Restructured Reality:
The 1930s Paintings of Francis Criss

August, 4, 2001–October 14, 2001

Washington, DC - An important yet overlooked modernist, Francis Criss made a significant contribution to American art from 1928 to 1939. Restructured Reality: The 1930s Paintings of Francis Criss is the first exhibition since the early 1930s to examine the painter’s most creative years. The 20 paintings on view, many of which have never been exhibited before, showcase Criss at the height of his career and restore him to his rightful place among the important American painters of the 1930s and 1940s. Restructured Reality: The 1930s Paintings of Francis Criss opens at the Corcoran Gallery of Art on August 4 and remains on view through October 14, 2001. Following its presentation at the Corcoran, the exhibition will travel to Florida and Philadelphia.

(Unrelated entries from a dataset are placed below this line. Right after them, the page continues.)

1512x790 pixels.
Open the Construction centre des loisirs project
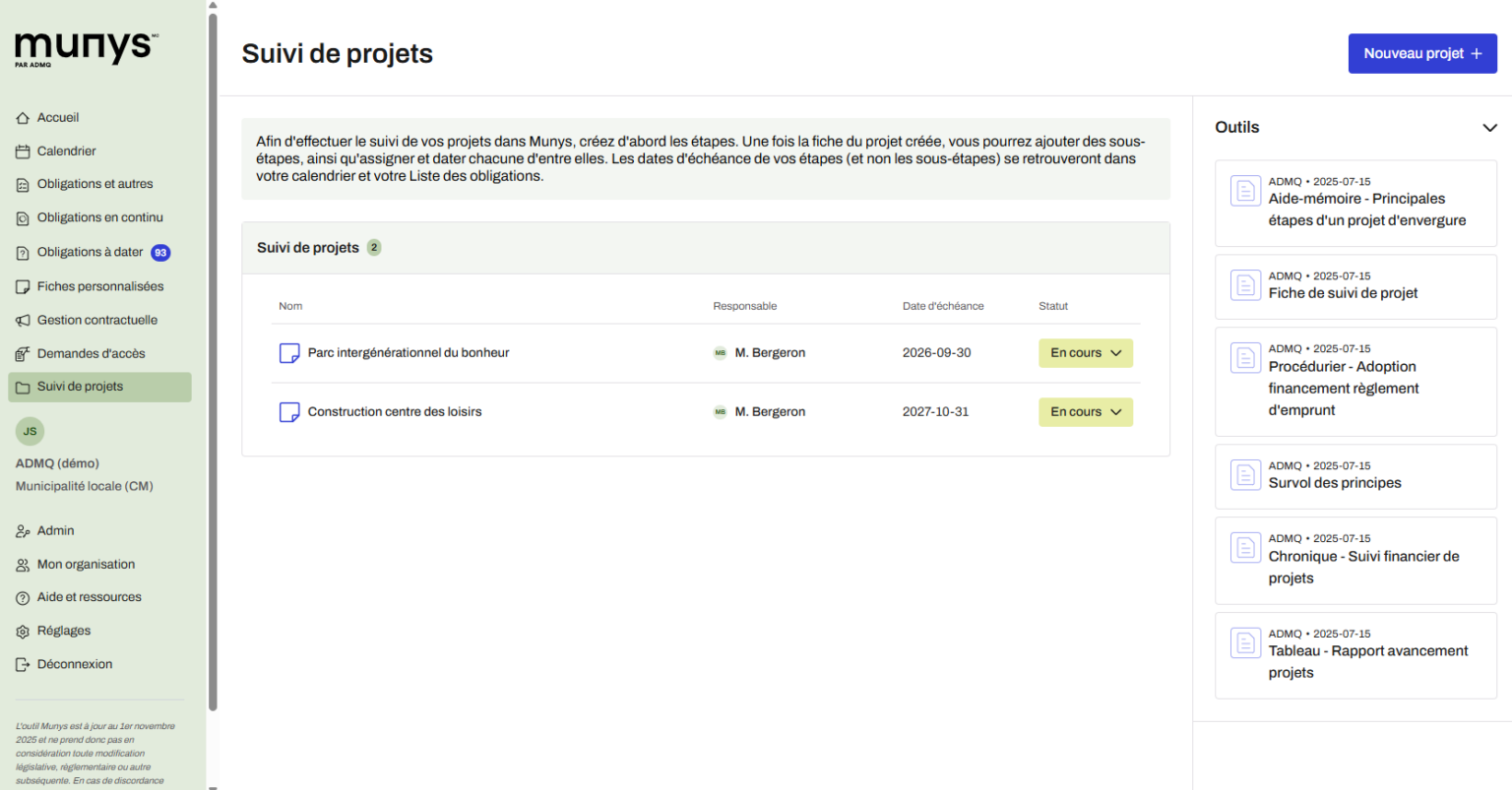pyautogui.click(x=395, y=412)
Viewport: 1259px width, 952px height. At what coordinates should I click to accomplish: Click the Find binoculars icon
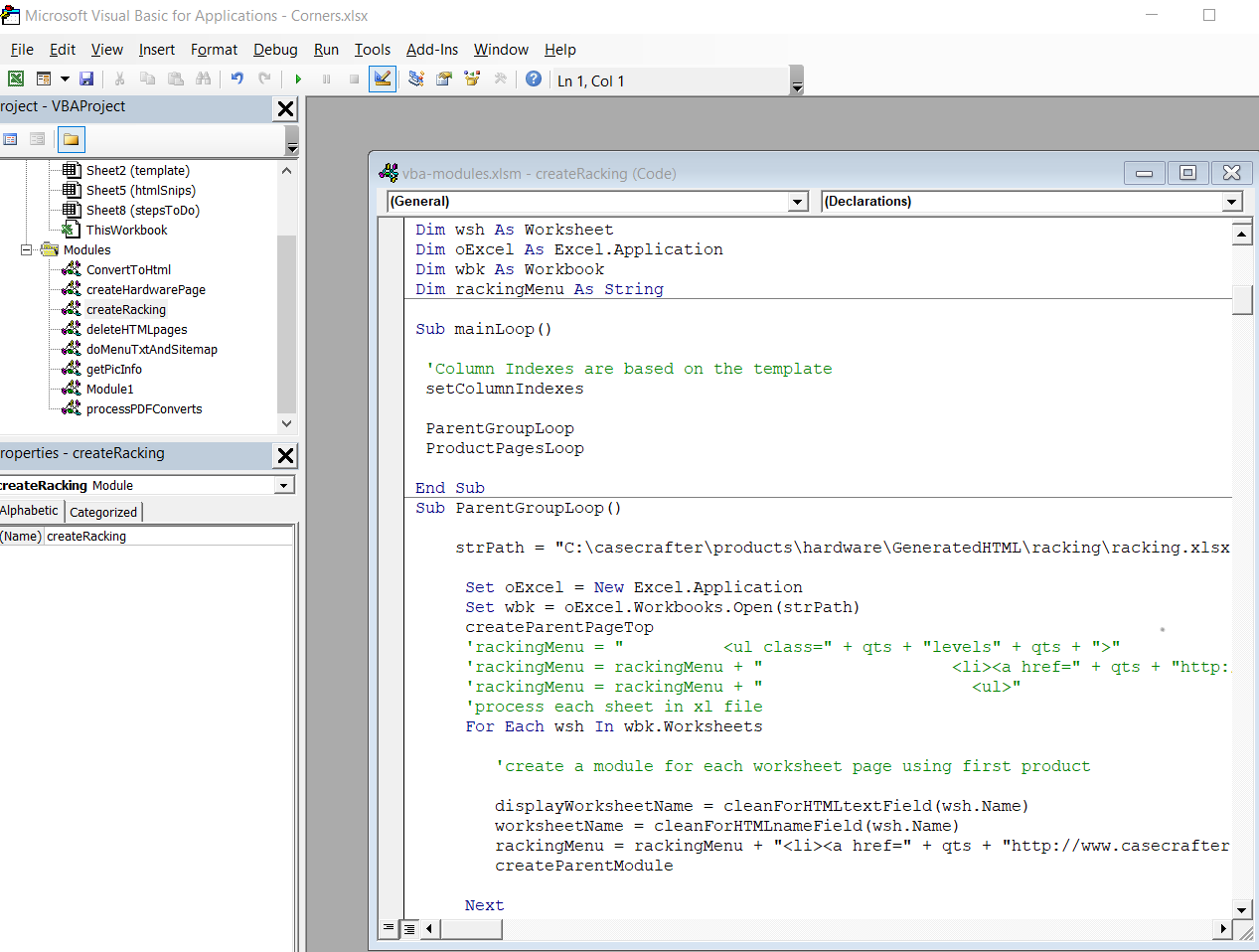click(204, 79)

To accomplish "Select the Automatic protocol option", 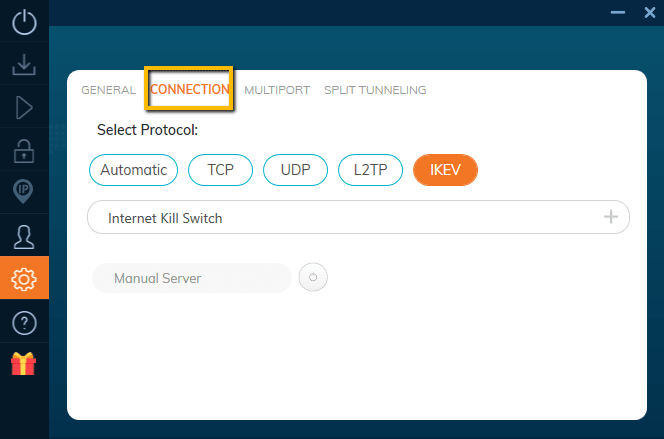I will click(x=133, y=170).
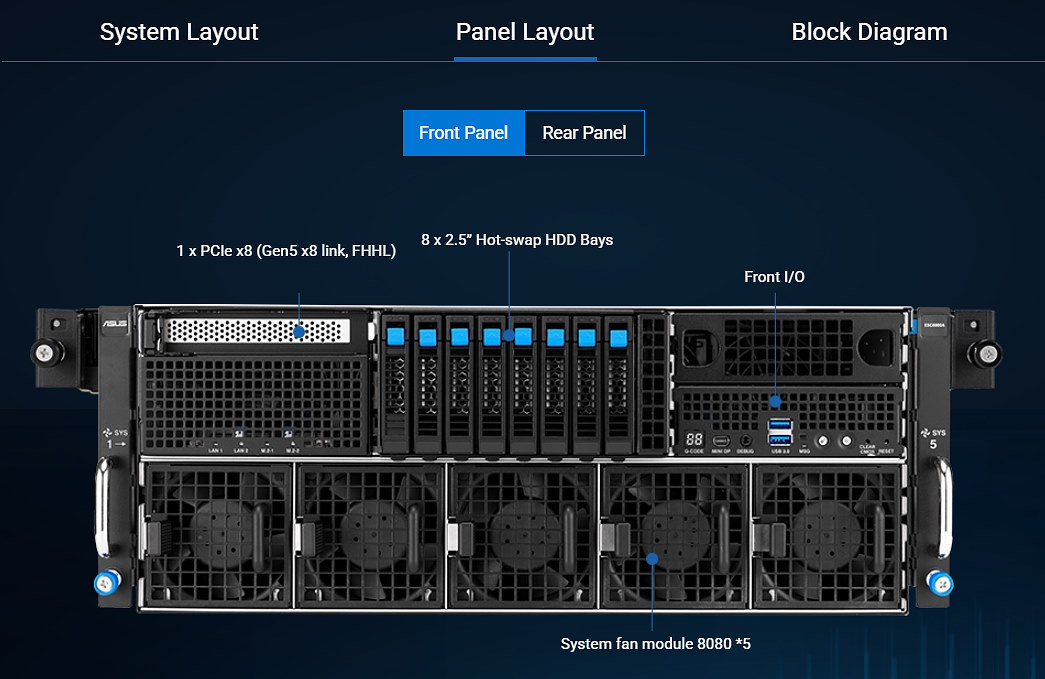Image resolution: width=1045 pixels, height=679 pixels.
Task: Show the Rear Panel view
Action: point(584,133)
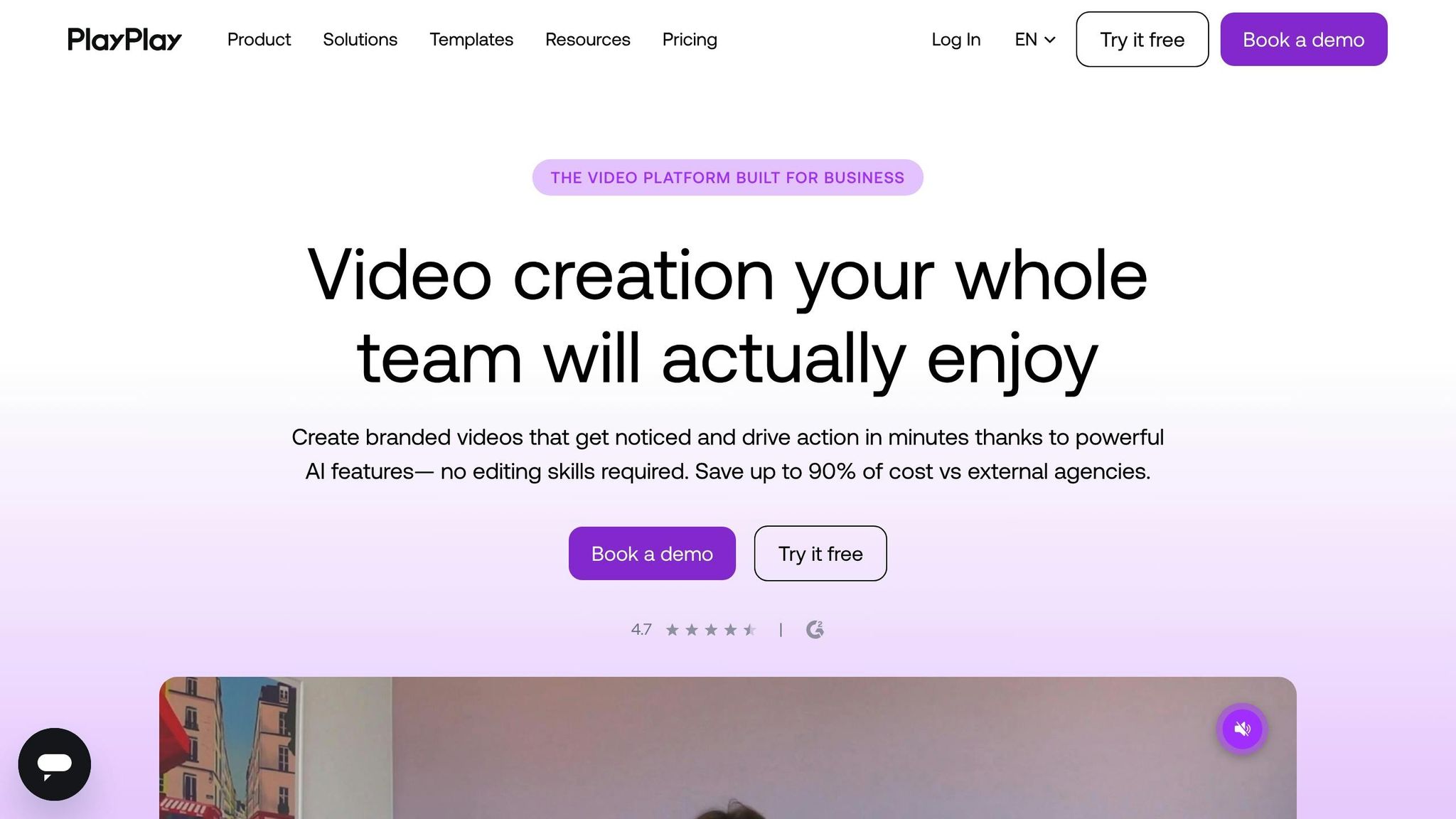Open the Templates menu
Screen dimensions: 1456x819
tap(471, 40)
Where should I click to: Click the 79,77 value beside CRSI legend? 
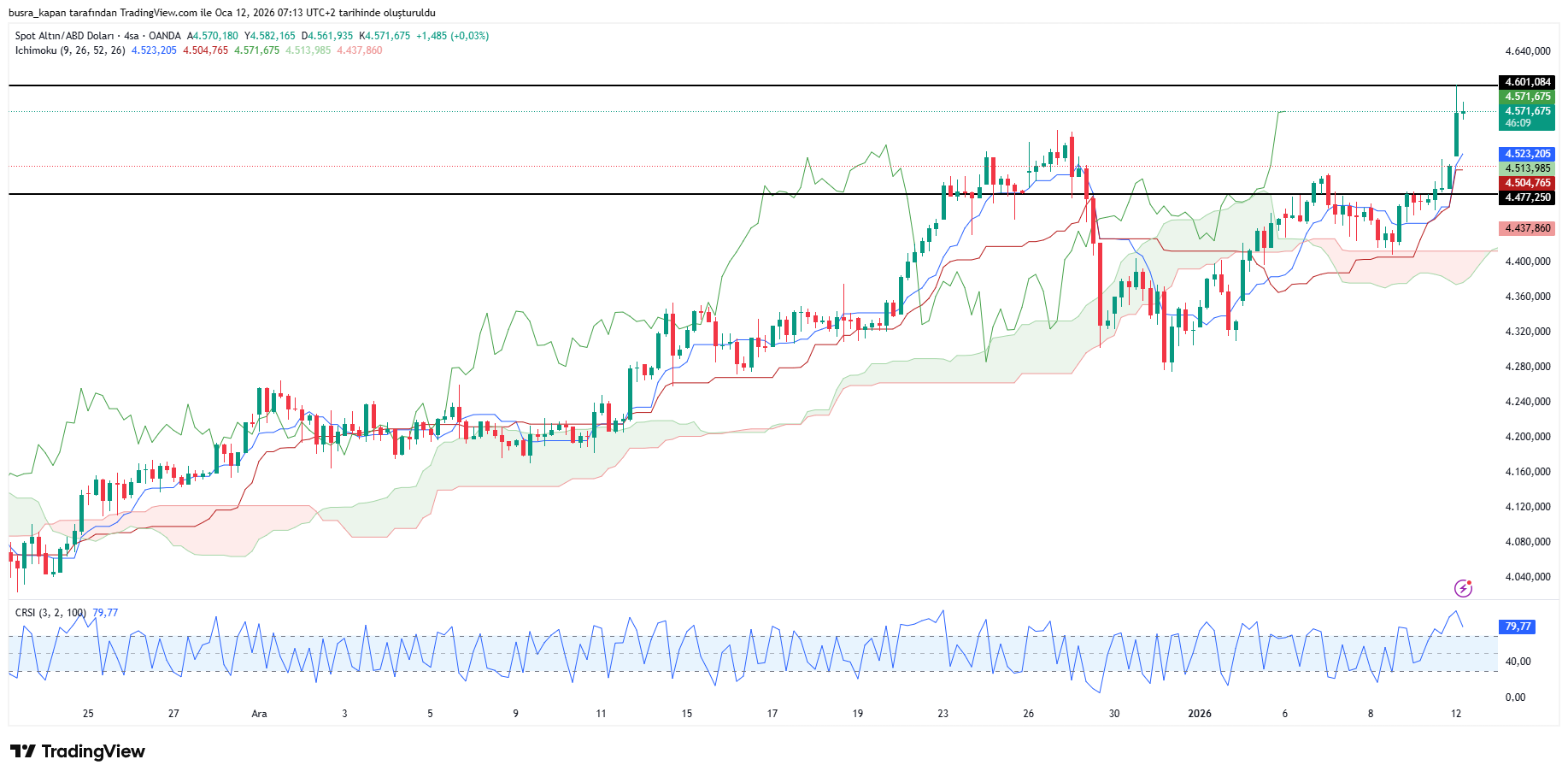tap(105, 613)
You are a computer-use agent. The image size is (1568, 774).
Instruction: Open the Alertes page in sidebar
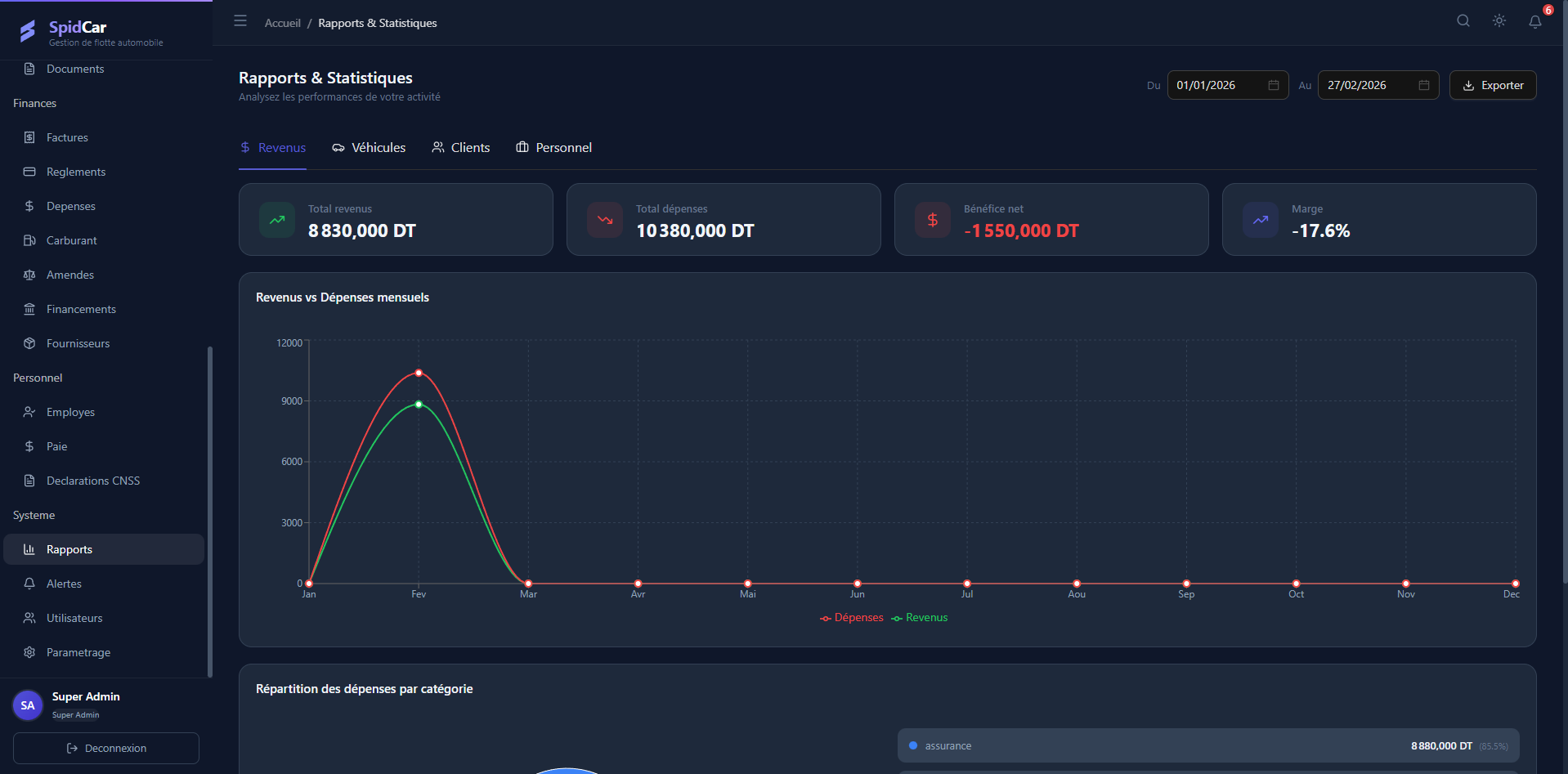pos(64,584)
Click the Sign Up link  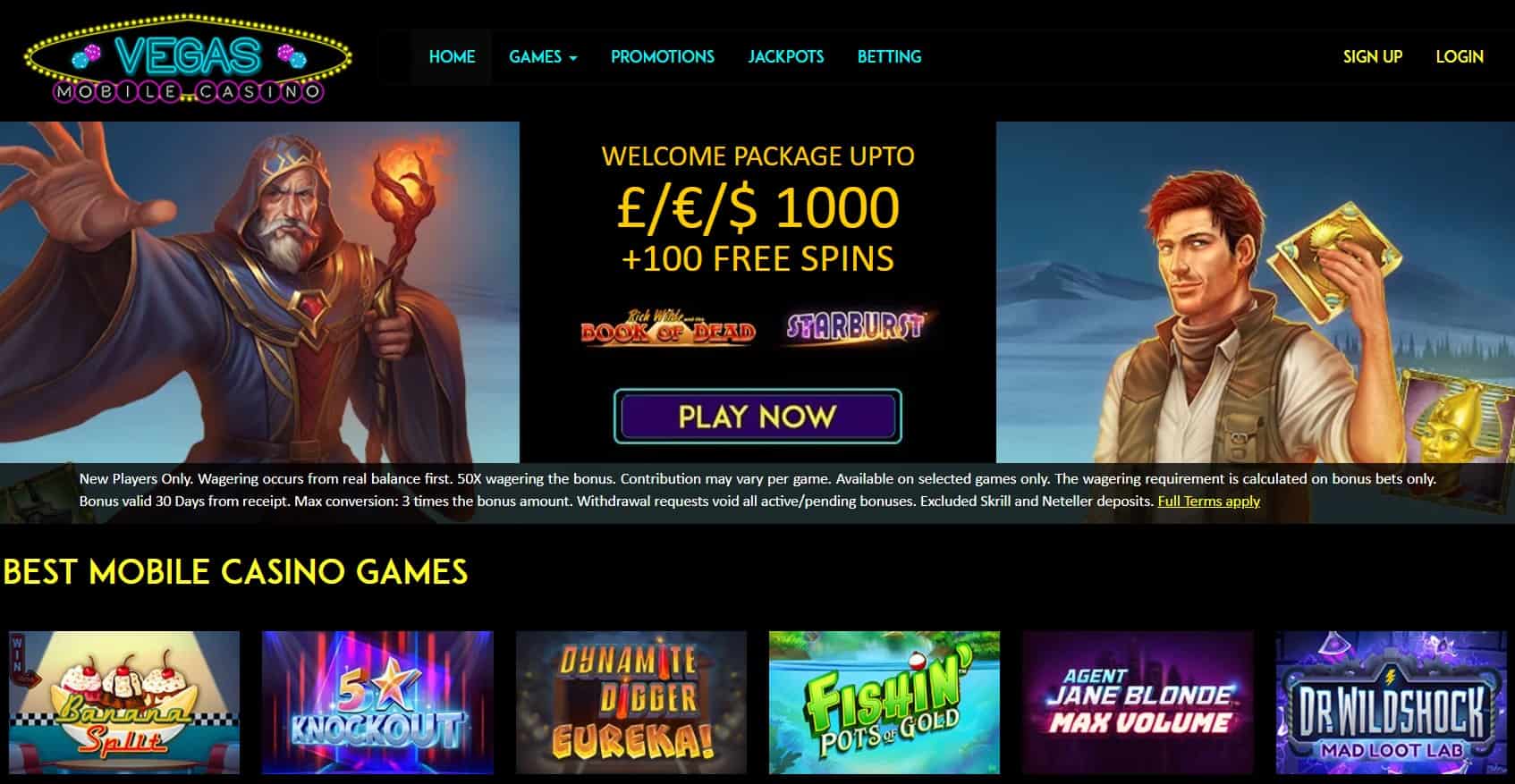point(1372,57)
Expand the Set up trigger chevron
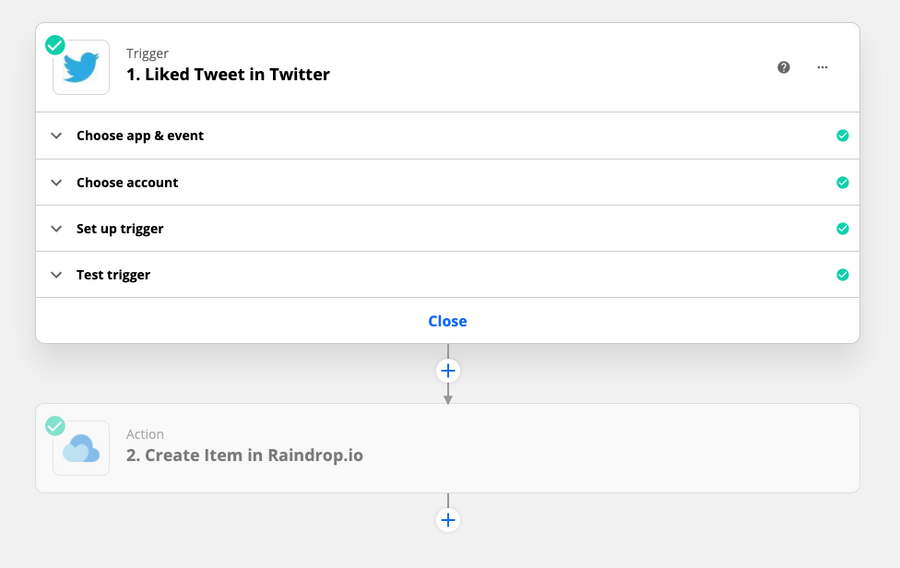 [56, 229]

Though critically esteemed during the period of his greatest achievement in the 1930s, audiences today know little about this modernist painter. Francis Criss was born in 1901 into a Jewish family of Russian descent. He studied at the Pennsylvania Academy of the Fine Arts, the Barnes Foundation, the Art Students League, and as a Cresson fellow in Europe. He also received a Guggenheim Fellowship in 1934 for study in Italy. Francis Criss began to exhibit his paintings in 1931 and his provocative cityscapes and portraits increasingly drew attention for their clean lines, simplified forms and flat color. His first significant achievement was his inclusion in the inaugural Whitney Biennial Exhibition in 1932, from which the museum purchased his Astor Place (1932) for its permanent collection. Criss’ style has defied categorization since the 1930s, but he is often linked with such Precisionists as George Ault, Charles Demuth and Charles Sheeler.

Restructured Reality examines Criss’ most ambitious cityscapes and portraits from the 1930s. The exhibition highlights his provocative style, a distinctive blend of Precisionism and Surrealism, combining figuration, abstraction and fantasy. Criss often painted in a series, two of which are on view in the exhibition. Revealing his working method, these paintings collectively illustrate how Criss began with complicated designs and slowly reduced them to the bare essentials of lines, shapes and color.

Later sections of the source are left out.